Child protection

Failure to Protect


Looking back on various dates leads to nostalgia at best, horrific memories at worst. Almost exactly 53 years ago yesterday – on May 2 in 1963 – the Children’s Crusade began in Birmingham, Ala. as thousands of school aged children marched to protest segregation and were met with hoses, attacked by police dogs, and jailed.

It’s a scene we can hardly imagine today, and yet there are so many ways even in 2016 that we fail to protect our children. There should be no child in America going to bed hungry. No child in this country should have to sleep in alcoves on city streets. Children should not be victims of trafficking. Children should not have access to weapons and drugs. Children should not be used as pawns between warring parents. Children should not be victims of court-ordered abuse. Children should not be continually surrounded by violence. Children should not be incarcerated, rather they should be offered restorative justice. Children should not be physically, emotionally, spiritually, educationally or sexually abused.

Children should live in loving, nurturing families. They should attend clean, safe schools where they can get a quality education. They should have health care and mental health services.
They should be a part of caring, protective communities.

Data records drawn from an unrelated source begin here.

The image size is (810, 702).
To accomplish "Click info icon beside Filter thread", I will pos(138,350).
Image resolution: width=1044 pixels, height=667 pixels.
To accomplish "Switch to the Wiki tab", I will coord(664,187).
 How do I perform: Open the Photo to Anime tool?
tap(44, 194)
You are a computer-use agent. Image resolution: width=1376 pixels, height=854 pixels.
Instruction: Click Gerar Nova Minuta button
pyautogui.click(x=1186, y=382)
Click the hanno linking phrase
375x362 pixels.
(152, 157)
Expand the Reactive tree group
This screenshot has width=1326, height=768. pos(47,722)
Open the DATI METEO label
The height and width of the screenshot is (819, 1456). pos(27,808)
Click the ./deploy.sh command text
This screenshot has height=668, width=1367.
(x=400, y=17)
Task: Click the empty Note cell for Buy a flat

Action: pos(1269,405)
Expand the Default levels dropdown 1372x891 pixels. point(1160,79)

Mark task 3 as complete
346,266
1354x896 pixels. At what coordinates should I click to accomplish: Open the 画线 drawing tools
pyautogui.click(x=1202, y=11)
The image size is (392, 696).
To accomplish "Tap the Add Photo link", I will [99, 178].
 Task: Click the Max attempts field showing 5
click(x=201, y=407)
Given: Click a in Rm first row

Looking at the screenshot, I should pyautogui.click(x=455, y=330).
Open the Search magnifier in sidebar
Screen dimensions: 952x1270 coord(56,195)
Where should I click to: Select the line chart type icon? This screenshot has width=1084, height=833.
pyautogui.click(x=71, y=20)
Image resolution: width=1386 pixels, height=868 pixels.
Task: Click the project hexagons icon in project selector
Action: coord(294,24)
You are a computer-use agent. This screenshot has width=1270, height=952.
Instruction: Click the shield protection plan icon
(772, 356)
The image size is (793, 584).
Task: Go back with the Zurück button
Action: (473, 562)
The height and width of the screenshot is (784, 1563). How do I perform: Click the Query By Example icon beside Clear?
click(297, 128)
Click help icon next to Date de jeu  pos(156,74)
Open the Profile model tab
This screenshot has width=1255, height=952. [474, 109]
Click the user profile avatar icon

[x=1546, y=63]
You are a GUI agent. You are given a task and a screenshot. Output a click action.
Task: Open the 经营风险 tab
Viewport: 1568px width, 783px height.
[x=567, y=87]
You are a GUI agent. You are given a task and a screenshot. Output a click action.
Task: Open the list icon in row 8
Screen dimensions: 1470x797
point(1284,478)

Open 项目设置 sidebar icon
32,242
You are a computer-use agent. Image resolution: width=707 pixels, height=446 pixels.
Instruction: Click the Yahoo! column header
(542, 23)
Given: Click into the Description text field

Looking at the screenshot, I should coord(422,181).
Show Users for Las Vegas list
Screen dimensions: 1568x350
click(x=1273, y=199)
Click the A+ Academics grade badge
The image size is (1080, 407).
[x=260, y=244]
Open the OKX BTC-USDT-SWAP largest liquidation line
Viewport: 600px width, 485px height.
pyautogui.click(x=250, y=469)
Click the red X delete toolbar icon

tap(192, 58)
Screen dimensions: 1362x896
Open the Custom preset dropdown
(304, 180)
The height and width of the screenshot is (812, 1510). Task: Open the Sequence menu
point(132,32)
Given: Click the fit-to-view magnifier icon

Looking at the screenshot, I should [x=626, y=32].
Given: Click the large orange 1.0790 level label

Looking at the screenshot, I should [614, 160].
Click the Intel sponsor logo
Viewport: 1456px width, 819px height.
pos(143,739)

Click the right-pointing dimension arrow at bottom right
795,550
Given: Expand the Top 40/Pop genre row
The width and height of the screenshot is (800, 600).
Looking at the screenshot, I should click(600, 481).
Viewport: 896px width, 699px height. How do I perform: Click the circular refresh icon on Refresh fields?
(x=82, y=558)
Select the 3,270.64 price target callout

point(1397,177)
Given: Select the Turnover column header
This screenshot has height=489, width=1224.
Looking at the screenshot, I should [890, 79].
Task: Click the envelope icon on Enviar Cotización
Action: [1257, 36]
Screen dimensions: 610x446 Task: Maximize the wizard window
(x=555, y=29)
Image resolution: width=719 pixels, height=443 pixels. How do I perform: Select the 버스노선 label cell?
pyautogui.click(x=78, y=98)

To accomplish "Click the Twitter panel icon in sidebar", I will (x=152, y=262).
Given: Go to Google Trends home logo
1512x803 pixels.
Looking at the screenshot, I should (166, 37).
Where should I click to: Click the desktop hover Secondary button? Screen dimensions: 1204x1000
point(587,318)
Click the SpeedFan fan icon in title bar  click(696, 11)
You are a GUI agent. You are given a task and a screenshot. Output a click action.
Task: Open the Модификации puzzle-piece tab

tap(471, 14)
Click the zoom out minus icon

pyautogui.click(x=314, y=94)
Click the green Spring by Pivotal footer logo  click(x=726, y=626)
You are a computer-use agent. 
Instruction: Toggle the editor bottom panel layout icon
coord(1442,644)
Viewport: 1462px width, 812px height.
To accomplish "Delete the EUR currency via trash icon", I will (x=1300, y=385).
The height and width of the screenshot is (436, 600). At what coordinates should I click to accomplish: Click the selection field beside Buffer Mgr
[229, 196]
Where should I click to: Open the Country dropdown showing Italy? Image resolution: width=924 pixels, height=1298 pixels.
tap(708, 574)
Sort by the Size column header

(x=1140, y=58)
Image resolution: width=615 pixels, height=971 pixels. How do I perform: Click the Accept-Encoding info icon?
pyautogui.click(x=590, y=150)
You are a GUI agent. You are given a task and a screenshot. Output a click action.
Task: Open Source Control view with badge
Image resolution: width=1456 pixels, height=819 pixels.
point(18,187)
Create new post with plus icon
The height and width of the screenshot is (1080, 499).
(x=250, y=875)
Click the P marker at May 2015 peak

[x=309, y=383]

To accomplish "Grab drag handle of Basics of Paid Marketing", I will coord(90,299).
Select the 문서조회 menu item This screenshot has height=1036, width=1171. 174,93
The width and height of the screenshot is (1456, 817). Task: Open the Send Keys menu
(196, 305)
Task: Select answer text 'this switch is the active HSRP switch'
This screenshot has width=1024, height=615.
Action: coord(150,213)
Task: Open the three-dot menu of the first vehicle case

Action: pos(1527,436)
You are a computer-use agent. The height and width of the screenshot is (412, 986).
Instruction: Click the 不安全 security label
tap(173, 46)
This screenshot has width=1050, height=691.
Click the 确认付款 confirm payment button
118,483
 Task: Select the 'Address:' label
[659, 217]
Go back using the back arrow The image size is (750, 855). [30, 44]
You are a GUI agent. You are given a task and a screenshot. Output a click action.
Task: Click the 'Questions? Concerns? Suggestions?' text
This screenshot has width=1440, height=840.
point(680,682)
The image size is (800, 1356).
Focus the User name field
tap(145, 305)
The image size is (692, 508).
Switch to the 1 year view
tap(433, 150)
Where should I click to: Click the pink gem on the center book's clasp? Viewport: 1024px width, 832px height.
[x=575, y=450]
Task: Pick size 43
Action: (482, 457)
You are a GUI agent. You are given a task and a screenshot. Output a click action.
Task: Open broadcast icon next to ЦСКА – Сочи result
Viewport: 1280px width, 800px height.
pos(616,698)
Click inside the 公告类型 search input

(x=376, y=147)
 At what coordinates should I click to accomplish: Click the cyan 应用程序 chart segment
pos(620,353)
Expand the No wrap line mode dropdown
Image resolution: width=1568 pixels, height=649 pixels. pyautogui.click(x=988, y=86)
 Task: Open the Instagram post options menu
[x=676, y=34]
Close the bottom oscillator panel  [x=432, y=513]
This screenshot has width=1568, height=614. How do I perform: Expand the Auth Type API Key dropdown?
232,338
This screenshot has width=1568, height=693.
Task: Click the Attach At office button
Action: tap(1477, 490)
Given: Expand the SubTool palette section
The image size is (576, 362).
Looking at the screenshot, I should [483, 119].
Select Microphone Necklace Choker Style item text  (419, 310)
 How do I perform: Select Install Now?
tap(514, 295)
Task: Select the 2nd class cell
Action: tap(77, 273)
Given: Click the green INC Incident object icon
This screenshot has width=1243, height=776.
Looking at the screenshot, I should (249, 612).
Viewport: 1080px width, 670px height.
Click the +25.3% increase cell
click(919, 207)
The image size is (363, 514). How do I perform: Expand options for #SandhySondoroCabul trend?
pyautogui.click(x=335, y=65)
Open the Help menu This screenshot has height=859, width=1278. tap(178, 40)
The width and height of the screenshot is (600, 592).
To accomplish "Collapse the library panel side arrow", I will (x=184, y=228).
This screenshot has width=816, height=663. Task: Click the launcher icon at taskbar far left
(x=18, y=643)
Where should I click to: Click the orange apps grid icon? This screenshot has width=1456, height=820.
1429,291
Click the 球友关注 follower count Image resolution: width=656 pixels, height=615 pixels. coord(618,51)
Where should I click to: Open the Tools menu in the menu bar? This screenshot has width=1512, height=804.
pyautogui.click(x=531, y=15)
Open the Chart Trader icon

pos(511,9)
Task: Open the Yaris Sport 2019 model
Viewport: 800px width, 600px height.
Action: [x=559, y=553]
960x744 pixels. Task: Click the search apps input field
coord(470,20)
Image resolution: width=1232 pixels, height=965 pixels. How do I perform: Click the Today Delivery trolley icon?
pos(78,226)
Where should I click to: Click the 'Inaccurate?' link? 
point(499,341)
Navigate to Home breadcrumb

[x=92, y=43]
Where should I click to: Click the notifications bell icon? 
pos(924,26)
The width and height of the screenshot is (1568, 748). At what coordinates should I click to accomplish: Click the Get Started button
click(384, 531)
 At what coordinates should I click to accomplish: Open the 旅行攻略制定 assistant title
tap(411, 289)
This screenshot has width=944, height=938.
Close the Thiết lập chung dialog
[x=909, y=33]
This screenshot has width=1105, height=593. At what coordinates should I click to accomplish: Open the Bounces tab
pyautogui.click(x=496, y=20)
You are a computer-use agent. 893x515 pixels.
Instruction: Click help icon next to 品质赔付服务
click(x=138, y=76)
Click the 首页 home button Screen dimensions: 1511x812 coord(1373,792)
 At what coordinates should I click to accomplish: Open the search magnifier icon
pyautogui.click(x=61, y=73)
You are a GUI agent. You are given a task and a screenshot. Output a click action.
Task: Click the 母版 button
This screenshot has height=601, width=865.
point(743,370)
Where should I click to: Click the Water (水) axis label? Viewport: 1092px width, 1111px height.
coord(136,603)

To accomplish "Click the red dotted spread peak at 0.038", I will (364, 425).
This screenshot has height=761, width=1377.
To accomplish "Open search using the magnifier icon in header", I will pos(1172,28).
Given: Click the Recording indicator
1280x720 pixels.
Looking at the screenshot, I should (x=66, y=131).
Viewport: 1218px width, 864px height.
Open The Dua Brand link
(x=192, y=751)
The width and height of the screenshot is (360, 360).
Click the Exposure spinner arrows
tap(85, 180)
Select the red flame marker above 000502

Shame on us if we fail to protect every child.
If any of you put a stumbling block before one of these little ones who believe in me, it would be better for you if a great millstone were fastened around your neck and you were drowned in the depth of the sea. NRSV


2 thoughts on “Failure to Protect”

  1. Yes! I just finished Bryan Stephenson’s book Just Mercy and have been convicted about our incarcerated children. So much pain, so much injustice, so much wrong that all comes down to our nation’s “failure to protect.” Thanks for this reminder.